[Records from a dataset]
'''

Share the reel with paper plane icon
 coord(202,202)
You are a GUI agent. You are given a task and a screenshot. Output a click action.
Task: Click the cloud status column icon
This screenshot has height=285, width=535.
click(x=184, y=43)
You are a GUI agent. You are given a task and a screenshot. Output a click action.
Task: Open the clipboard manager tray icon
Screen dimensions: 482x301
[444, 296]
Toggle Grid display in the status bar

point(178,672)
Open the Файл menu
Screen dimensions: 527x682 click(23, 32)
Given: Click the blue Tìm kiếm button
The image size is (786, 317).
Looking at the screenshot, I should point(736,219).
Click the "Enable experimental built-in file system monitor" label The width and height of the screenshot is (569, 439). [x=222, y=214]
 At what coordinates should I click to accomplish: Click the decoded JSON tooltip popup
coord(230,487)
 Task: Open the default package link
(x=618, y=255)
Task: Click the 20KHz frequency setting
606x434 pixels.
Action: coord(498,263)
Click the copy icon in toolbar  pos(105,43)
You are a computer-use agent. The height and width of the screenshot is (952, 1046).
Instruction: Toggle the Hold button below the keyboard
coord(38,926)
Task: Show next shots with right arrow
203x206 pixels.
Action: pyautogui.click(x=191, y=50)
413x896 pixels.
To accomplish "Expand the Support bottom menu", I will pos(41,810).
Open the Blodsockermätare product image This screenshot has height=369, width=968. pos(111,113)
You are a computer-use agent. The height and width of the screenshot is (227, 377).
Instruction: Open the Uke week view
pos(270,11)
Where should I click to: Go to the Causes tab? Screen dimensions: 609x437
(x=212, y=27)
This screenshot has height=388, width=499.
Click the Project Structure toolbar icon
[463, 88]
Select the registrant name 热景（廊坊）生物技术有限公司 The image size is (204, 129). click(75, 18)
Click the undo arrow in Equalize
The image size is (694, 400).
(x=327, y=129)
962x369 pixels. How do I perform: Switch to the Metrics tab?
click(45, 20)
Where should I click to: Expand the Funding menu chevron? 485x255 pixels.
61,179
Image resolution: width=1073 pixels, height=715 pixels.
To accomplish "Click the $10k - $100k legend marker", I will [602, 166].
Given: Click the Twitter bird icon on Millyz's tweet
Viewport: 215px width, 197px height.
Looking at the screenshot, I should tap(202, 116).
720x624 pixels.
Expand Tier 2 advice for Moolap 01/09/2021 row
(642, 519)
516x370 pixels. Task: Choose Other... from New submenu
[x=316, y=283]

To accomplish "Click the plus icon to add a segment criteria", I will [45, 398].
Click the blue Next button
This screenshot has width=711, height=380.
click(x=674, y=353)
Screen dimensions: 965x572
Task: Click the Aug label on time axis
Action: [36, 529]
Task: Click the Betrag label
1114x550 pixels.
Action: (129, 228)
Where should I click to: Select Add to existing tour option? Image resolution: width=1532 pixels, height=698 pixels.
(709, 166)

'''

Exactly as given, set down all of the lines above.

Share the reel with paper plane icon
 coord(202,202)
You are a GUI agent. You are given a task and a screenshot. Output a click action.
Task: Click the cloud status column icon
This screenshot has height=285, width=535.
click(x=184, y=43)
You are a GUI agent. You are given a task and a screenshot. Output a click action.
Task: Open the clipboard manager tray icon
Screen dimensions: 482x301
[444, 296]
Toggle Grid display in the status bar

point(178,672)
Open the Файл menu
Screen dimensions: 527x682 click(23, 32)
Given: Click the blue Tìm kiếm button
The image size is (786, 317).
Looking at the screenshot, I should point(736,219).
Click the "Enable experimental built-in file system monitor" label The width and height of the screenshot is (569, 439). [x=222, y=214]
 At what coordinates should I click to accomplish: Click the decoded JSON tooltip popup
coord(230,487)
 Task: Open the default package link
(x=618, y=255)
Task: Click the 20KHz frequency setting
606x434 pixels.
Action: coord(498,263)
Click the copy icon in toolbar  pos(105,43)
You are a computer-use agent. The height and width of the screenshot is (952, 1046).
Instruction: Toggle the Hold button below the keyboard
coord(38,926)
Task: Show next shots with right arrow
203x206 pixels.
Action: pyautogui.click(x=191, y=50)
413x896 pixels.
To accomplish "Expand the Support bottom menu", I will pos(41,810).
Open the Blodsockermätare product image This screenshot has height=369, width=968. pos(111,113)
You are a computer-use agent. The height and width of the screenshot is (227, 377).
Instruction: Open the Uke week view
pos(270,11)
Where should I click to: Go to the Causes tab? Screen dimensions: 609x437
(x=212, y=27)
This screenshot has height=388, width=499.
Click the Project Structure toolbar icon
[463, 88]
Select the registrant name 热景（廊坊）生物技术有限公司 The image size is (204, 129). click(75, 18)
Click the undo arrow in Equalize
The image size is (694, 400).
(x=327, y=129)
962x369 pixels. How do I perform: Switch to the Metrics tab?
click(45, 20)
Where should I click to: Expand the Funding menu chevron? 485x255 pixels.
61,179
Image resolution: width=1073 pixels, height=715 pixels.
To accomplish "Click the $10k - $100k legend marker", I will [602, 166].
Given: Click the Twitter bird icon on Millyz's tweet
Viewport: 215px width, 197px height.
Looking at the screenshot, I should tap(202, 116).
720x624 pixels.
Expand Tier 2 advice for Moolap 01/09/2021 row
(642, 519)
516x370 pixels. Task: Choose Other... from New submenu
[x=316, y=283]

To accomplish "Click the plus icon to add a segment criteria", I will [45, 398].
Click the blue Next button
This screenshot has width=711, height=380.
click(x=674, y=353)
Screen dimensions: 965x572
Task: Click the Aug label on time axis
Action: [36, 529]
Task: Click the Betrag label
1114x550 pixels.
Action: (129, 228)
Where should I click to: Select Add to existing tour option? Image resolution: width=1532 pixels, height=698 pixels.
(709, 166)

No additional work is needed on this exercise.